New twist in Heathrow expansion saga leaves third runway plan up in the air
A government White Paper first recommended extra capacity for the west London airport in 2003.
Heathrow expansion plans have been left up in the air again after opponents won a Court of Appeal challenge.
The ruling, based on concerns about climate change, is the latest twist in a saga which began almost 17 years ago.
December 2003: A Government White Paper recommends a third runway is built at Heathrow.
November 2007: The Government publishes expansion plans.

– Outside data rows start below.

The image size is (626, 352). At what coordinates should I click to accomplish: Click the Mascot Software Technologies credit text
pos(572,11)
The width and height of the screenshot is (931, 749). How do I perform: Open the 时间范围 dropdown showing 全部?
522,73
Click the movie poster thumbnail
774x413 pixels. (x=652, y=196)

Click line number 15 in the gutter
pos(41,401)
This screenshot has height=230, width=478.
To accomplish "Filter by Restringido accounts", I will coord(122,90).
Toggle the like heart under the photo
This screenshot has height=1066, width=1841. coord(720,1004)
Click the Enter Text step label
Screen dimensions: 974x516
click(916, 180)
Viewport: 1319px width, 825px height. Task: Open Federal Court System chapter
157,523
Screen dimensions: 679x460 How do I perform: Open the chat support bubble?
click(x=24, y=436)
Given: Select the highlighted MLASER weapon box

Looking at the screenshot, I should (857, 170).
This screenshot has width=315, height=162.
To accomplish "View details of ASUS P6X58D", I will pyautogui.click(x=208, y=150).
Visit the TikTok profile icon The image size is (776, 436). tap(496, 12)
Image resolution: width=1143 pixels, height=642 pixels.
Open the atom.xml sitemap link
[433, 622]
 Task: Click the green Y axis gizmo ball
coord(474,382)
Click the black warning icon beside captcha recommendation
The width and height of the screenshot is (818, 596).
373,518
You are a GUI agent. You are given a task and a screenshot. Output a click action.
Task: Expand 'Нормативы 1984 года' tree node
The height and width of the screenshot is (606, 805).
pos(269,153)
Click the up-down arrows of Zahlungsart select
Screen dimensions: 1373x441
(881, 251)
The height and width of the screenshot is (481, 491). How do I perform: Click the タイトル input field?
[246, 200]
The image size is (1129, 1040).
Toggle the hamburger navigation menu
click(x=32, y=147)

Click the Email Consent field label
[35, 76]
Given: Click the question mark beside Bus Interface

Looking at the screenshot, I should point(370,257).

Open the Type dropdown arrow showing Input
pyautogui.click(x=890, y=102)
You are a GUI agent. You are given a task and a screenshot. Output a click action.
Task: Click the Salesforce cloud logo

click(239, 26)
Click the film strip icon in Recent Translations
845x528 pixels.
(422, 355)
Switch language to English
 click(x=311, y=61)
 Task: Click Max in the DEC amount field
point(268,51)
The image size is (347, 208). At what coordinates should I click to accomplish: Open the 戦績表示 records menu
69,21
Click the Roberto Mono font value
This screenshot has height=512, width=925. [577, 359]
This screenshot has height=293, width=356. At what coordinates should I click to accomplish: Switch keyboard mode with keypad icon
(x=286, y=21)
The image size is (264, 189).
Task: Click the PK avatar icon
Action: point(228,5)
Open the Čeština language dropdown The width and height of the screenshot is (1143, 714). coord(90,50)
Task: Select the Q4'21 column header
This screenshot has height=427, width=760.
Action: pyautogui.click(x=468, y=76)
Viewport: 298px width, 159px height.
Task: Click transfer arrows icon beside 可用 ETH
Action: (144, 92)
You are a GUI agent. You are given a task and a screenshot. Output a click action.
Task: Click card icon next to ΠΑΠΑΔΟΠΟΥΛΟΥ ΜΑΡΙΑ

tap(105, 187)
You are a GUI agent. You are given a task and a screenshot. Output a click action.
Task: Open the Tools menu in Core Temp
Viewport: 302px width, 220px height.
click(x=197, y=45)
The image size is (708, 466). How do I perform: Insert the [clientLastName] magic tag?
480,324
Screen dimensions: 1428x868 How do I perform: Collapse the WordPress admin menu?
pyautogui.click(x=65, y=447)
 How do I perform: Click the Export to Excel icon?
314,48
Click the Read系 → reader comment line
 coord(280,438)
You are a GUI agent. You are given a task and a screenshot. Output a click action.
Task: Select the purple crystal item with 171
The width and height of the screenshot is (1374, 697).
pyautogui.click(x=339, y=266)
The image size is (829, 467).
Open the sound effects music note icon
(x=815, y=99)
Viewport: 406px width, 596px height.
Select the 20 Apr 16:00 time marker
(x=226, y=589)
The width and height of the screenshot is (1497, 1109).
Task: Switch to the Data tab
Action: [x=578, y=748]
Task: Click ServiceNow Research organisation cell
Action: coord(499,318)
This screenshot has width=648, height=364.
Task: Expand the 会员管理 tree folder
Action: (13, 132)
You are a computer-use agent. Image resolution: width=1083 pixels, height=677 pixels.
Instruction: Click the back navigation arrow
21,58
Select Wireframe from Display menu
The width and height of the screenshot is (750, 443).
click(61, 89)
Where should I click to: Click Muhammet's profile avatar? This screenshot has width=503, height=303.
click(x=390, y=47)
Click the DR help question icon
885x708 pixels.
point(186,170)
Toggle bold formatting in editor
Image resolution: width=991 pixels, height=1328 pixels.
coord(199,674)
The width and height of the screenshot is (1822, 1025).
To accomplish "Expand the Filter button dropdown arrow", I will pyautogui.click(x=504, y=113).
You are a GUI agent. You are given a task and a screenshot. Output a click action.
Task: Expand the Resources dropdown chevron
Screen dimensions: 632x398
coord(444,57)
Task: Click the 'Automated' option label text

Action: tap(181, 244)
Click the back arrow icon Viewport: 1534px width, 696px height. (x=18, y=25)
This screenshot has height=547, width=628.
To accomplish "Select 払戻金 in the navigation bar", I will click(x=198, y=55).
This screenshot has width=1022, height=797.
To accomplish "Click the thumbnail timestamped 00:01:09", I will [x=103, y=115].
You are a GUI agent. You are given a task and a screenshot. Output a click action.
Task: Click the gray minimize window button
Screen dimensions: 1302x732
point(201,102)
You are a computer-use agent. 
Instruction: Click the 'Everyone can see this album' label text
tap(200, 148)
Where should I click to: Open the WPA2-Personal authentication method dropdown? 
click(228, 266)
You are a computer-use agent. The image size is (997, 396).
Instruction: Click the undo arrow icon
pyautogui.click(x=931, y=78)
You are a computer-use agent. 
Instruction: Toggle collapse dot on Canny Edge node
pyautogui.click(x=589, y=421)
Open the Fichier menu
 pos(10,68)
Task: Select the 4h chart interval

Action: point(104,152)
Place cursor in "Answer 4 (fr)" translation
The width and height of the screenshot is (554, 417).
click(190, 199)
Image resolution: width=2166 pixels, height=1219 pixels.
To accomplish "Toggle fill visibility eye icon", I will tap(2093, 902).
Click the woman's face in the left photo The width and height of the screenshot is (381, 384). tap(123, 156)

It says the new runway could be in operation by 2020.
November 2008: London mayor Boris Johnson, an opponent of Heathrow expansion, orders a feasibility study for an alternative plan for a new airport on an artificial island in the Thames estuary.
January 2009: Prime Minister Gordon Brown backs a third Heathrow runway despite strong opposition from local residents, environmental groups, neighbouring councils and Labour backbenchers.
October 2009: Opposition leader David Cameron tells a public meeting in Richmond, south west London, that expansion of the nearby airport will not go ahead, saying “no ifs, no buts”.
May 2010: Labour loses the general election. The new coalition government of Conservatives and Liberal Democrats immediately scraps the third runway proposal.
March 2012: Supporters of the plan are given renewed hope when Mr Cameron and Chancellor George Osborne say there is a need for airport expansion in south east England.
September 2012: An independent commission on future airport policy is set up by Whitehall, chaired by Sir Howard Davies.
July 2015: The commission, which dismissed the ‘Boris island’ plan, recommends that a new runway should be built at Heathrow rather than Gatwick.
June 2018: MPs vote in favour of expansion by a large majority.
February 2020: Campaigners win a Court of Appeal ruling over the third runway on environmental grounds. Heathrow Airport says it will appeal against the ruling to the Supreme Court.